第21章 熱の在処
(しかも光秀さんあの時、あ…)
「愛してるって何!?好き通り越して、突然愛してる!?」
「……心の声が外に漏れているぞ」
切っ掛けを作ったのは明らかに自分だ。昨夜の自分がやらかした事を反芻した凪は、湧き上がったどうしようもない衝動をやり過ごすよう、勢い良く上掛けの着物をばさりと抱き締める。適当に丸めた着物にぐりぐりと顔を押し付けている間、光忠から静かな突っ込みを受けると、今度は忙しなく着物を離して身を乗り出し、前のめりになりながら片手で光忠の羽織りの袖をきゅっと掴んだ。
「み、光忠さん!どうしよう…!?」
切羽詰まった凪の声を耳にし、呆れた様子で瞼を閉ざしていた光忠が緩慢に眸を覗かせると、掴まれている袖へ視線を向ける。そのまま腕を辿って凪の表情を目にした瞬間、男は微かに息を呑んだ。心底困窮した様子で眉尻を情けなく下げ、真っ赤な顔で羞恥から目を潤ませる凪は、どうにも隙があり過ぎて可愛い。
(………は?可愛い、だと?)
「あの、光忠さんまだ帰りませんよね!?昨日のが全部夢じゃないってなったら私、もう光秀さんの顔、恥ずかしすぎて見れない!無理…!!」
「おい…落ち着け莫迦者。私とていつまでも御用もなく主の御殿に留まれる訳がなかろう」
「普段からふてぶてしいんだから、用事なんか無くても居座れますよ…!」
「お前、私をどんな無礼者だと思っている…」
「主の部屋、勝手に入って来たじゃないですか…!普通に考えたら結構な無礼者ですよ!」
無礼者云々は凪の方が正論だが、光忠とて光秀の性格を熟知している以上、長くは留まれない事など分かり切っていた。光秀が戻ってくれば、後は自分で面倒を見ると言い、下がっていいぞと言われる事、間違いなしである。

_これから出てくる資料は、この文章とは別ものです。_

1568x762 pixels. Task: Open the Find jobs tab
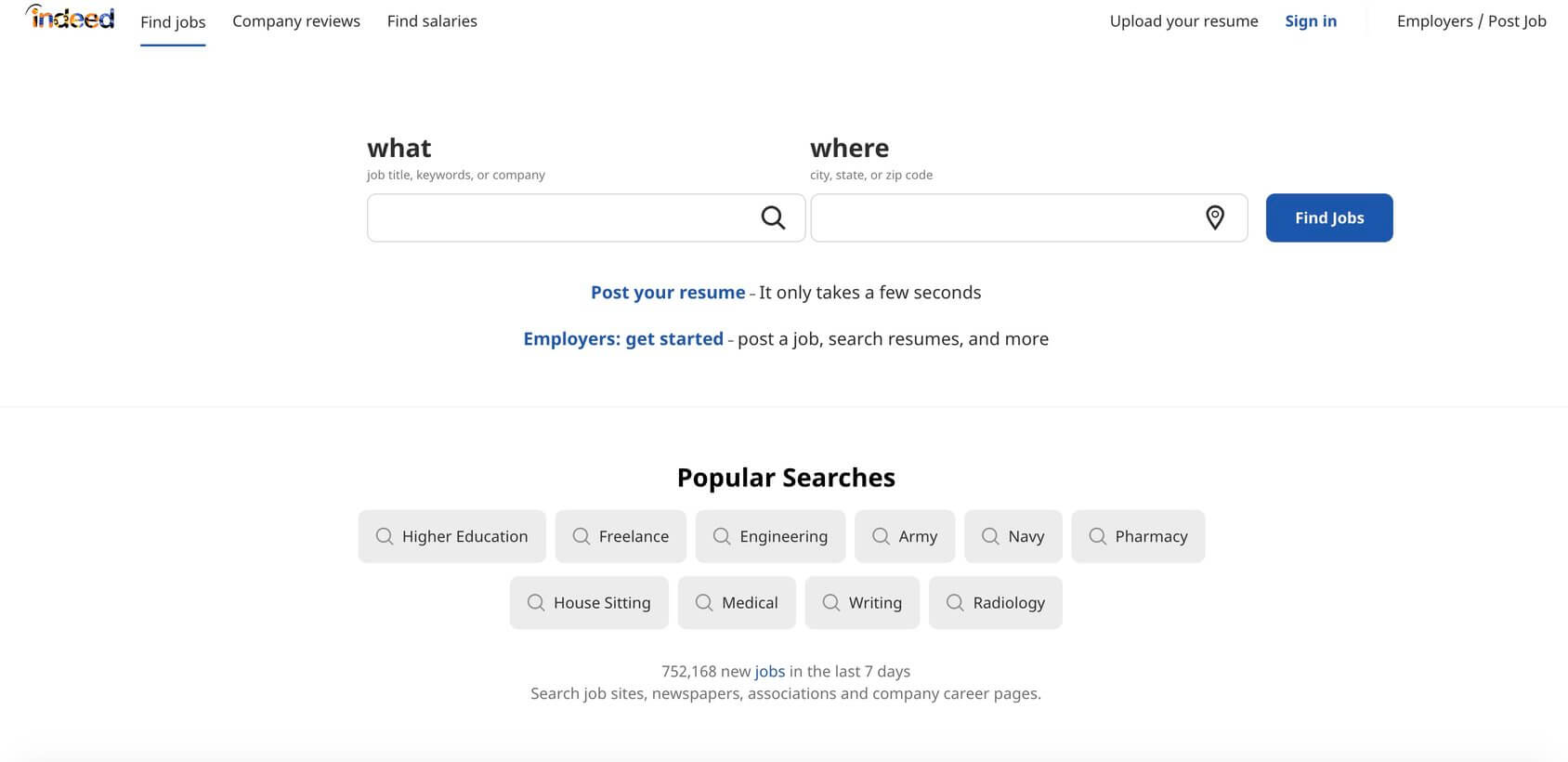[173, 21]

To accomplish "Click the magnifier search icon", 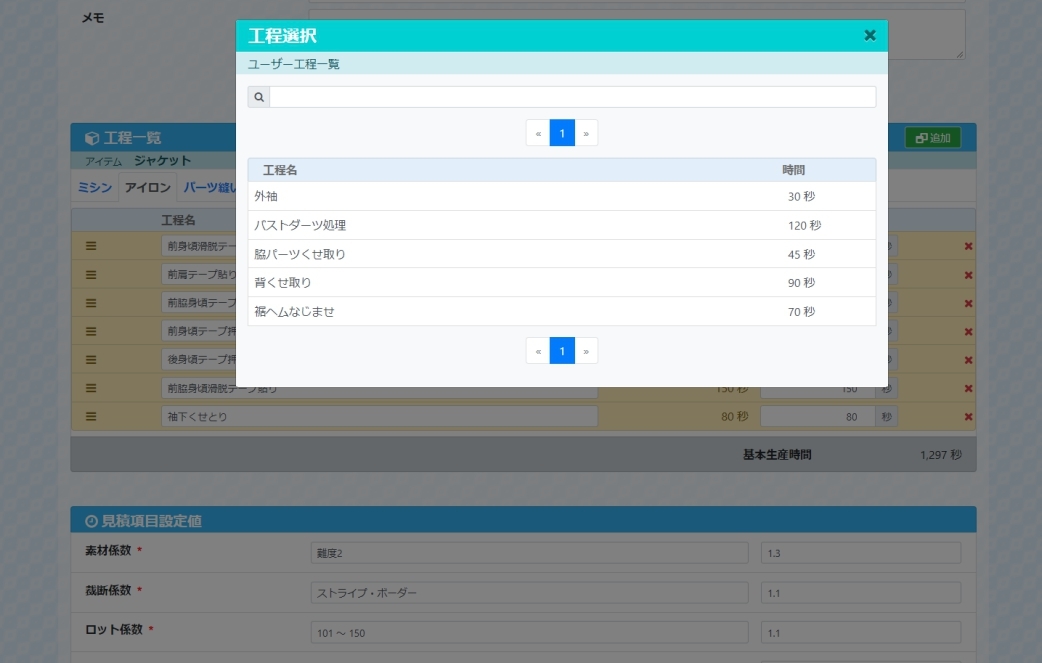I will tap(259, 97).
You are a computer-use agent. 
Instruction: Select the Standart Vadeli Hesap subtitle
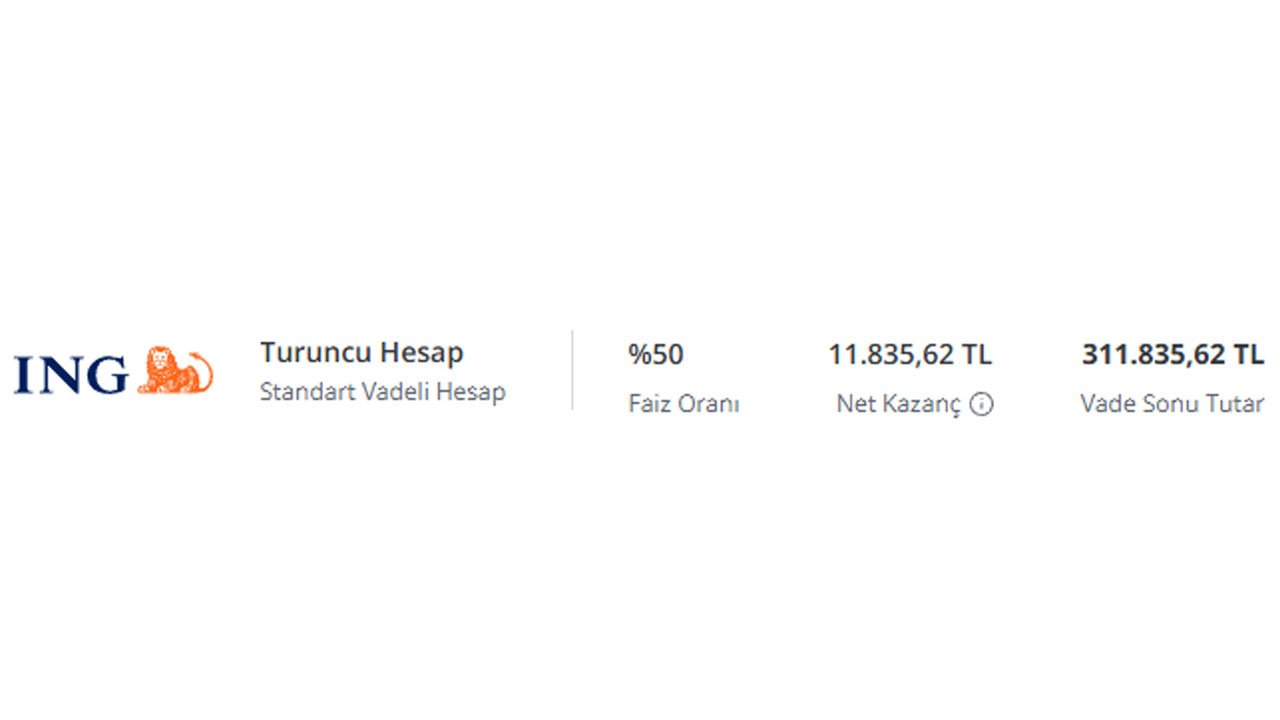pyautogui.click(x=382, y=392)
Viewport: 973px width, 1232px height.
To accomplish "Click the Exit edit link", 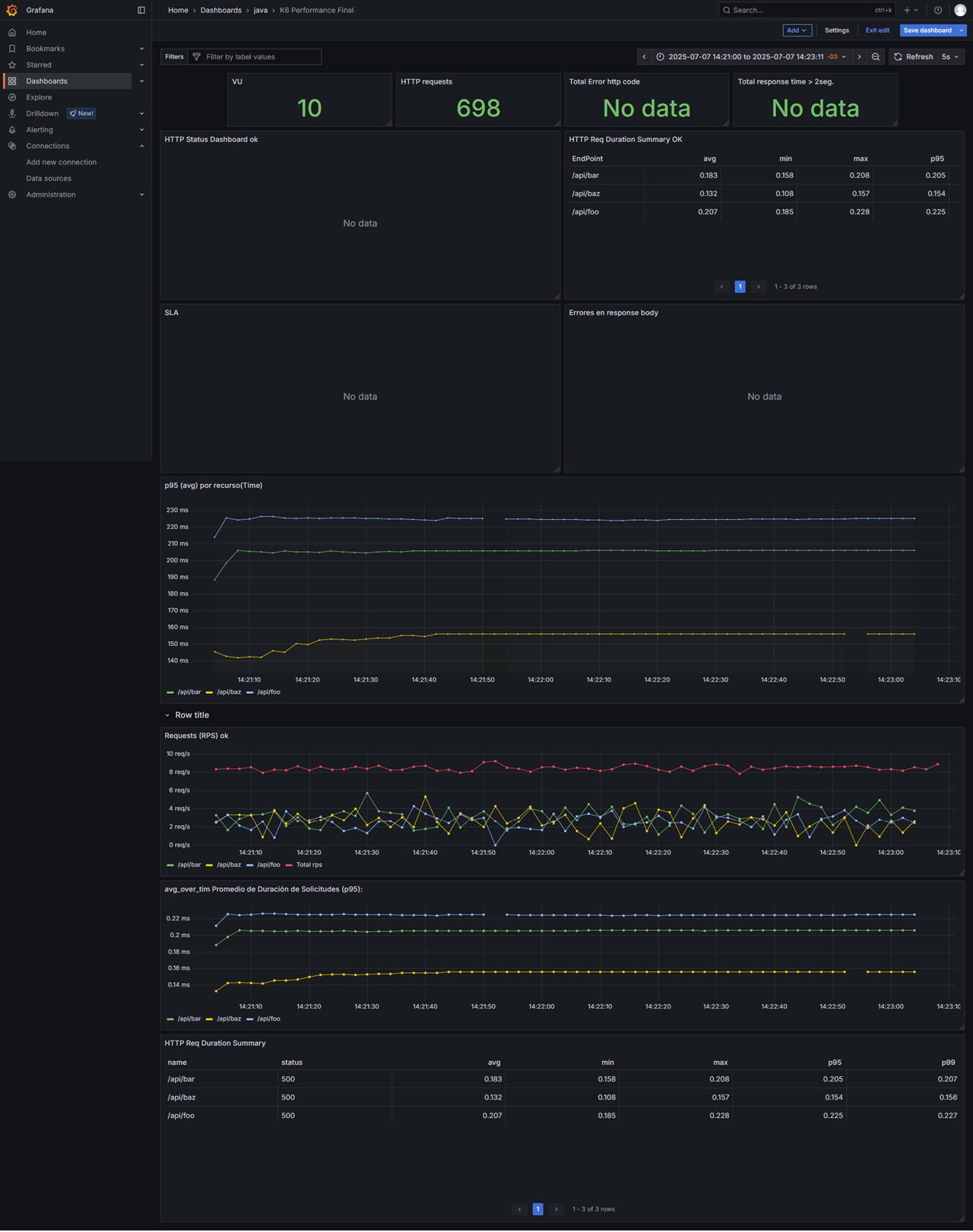I will pyautogui.click(x=877, y=30).
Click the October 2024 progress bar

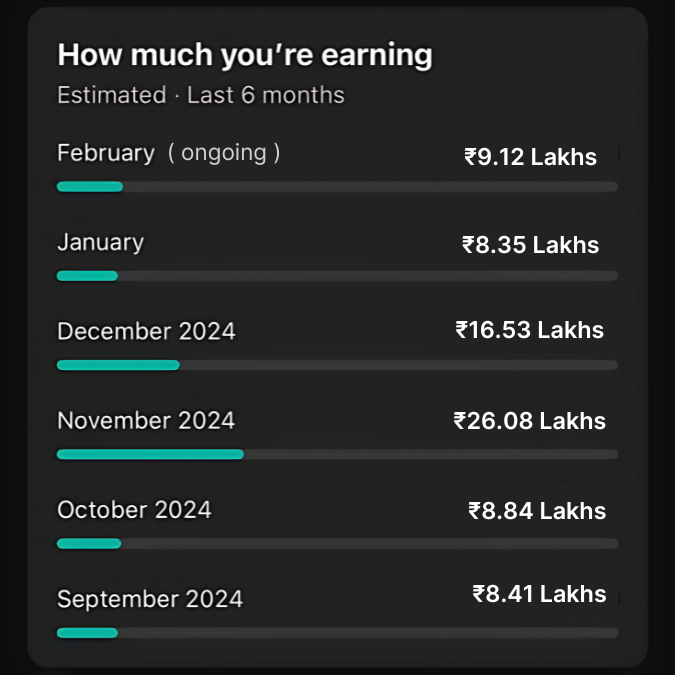click(338, 544)
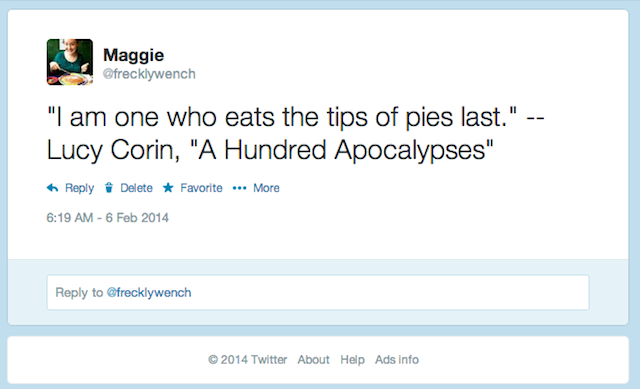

凪のそれをお願いと呼んでいいのかは些か疑問だが、とにかく光秀に対して見せた事がない滅茶苦茶な言い分を主張する姿が、何故か異様に可愛く見えてしまった光忠は、己の目がとうとう可笑しくなったのかと片手で目頭を押さえた。そのままの状態でちらりと視線を流せば、未だに凪が袖を掴み、じっとこちらを物言いたげに見つめている。